Start date: ASAP
Duration: 6 Months
Location: 2 days per week in Portsmouth office
Rate: £450 - £488 per day OUTSIDE IR35
SECURITY CLEARANCE REQUIRED
Summary:
As a Site Reliability Engineer (SRE), you will support the reliability, availability, performance, and security of a shared Platform as a Service (PaaS) used by multiple delivery teams. Operating at SFIA Level 4 (Enable), you will apply established SRE practices to ensure platform stability, automate operational tasks, and improve service resilience.
You will work closely with platform engineers, developers, security, and live service teams to support the safe, efficient delivery of digital services in line with DDaT and government standards and in a timely fashion.
Responsibilities:
Service reliability & operations.
- Maintain and improve the availability, reliability, and performance of the PaaS.
- Support live services, including incident response, investigation, and resolution, following agreed runbooks, and escalation paths.
- Participate in on-call rotas and contribute to incident post-incident reviews (PIRs), identifying root causes and improvement actions. Nominal Service hours are 09H00 to 17H00 week daily. Out-of-hours support is pre-arranged as required (rare).
- Monitor platform health using logs, metrics, and alerts, proactively identifying, and resolving issues.
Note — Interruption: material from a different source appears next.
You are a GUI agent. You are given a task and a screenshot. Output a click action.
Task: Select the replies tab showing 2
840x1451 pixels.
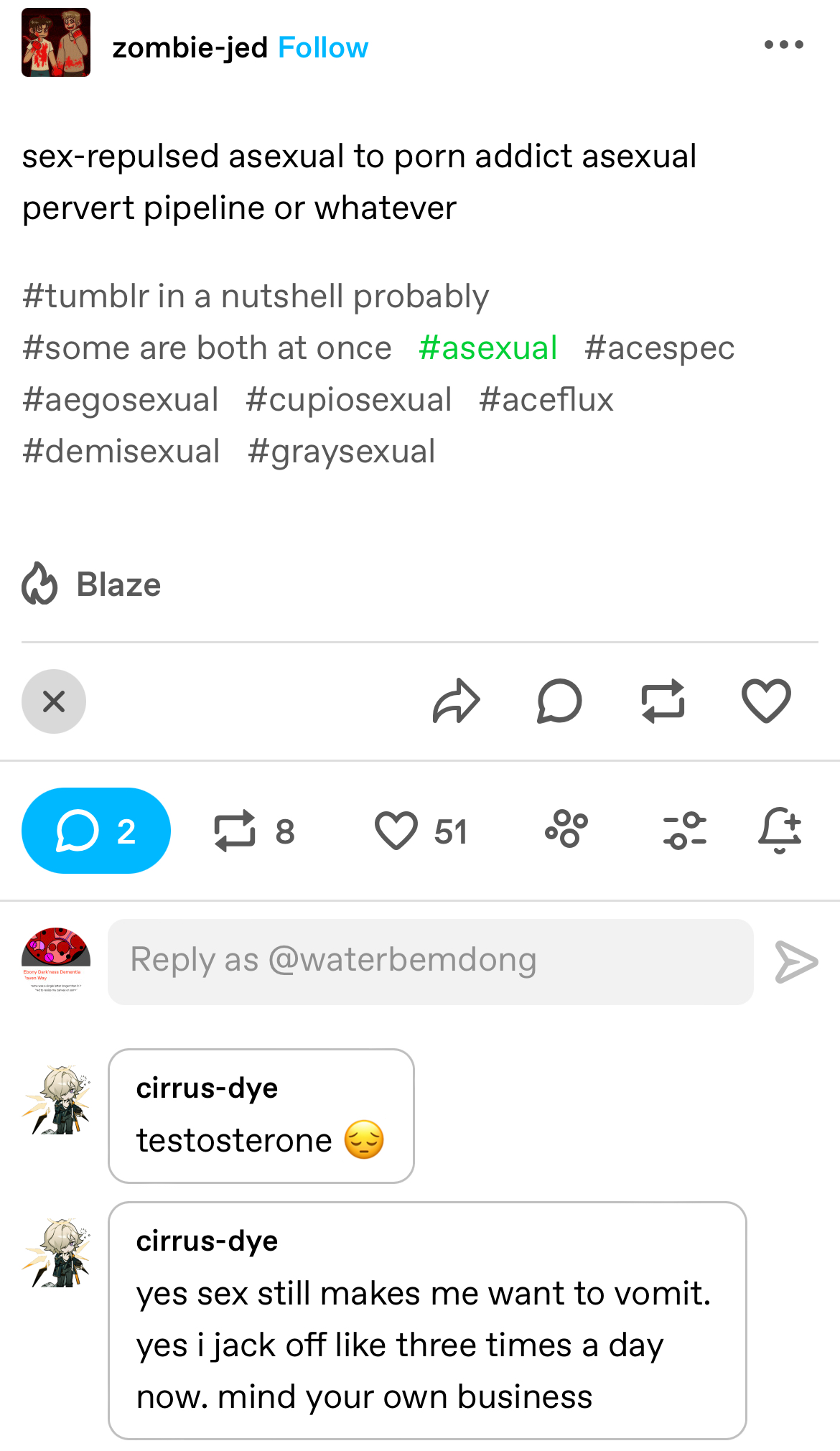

- Automate repeatable operational tasks to reduce toil and improve platform reliability.
- Contribute to infrastructure and configuration management using Infrastructure as Code (IaC) approaches.
- Support continuous improvement of operational processes, reliability patterns, and resilience practices.
- Support development teams consuming the PaaS, helping them adopt platform standards and reliability best practices.
- Work with security and compliance teams to ensure the platform meets government security, resilience, and audit requirements (JSP453).
- Contribute to platform documentation, runbooks, and knowledge sharing.
- Collaborate within multidisciplinary teams using agile and DevOps practices.
- Support safe deployment and release processes, including monitoring changes in live environments.
- Assist with capacity planning and performance testing activities.
- Ensure changes are implemented in line with change management and live service standards.
- Live service operations & incident management experience
- Strong automation & scripting capability
- K8 & Cloud compute platform (e.g. AWS) experience
- Experience supporting live digital services in a production environment.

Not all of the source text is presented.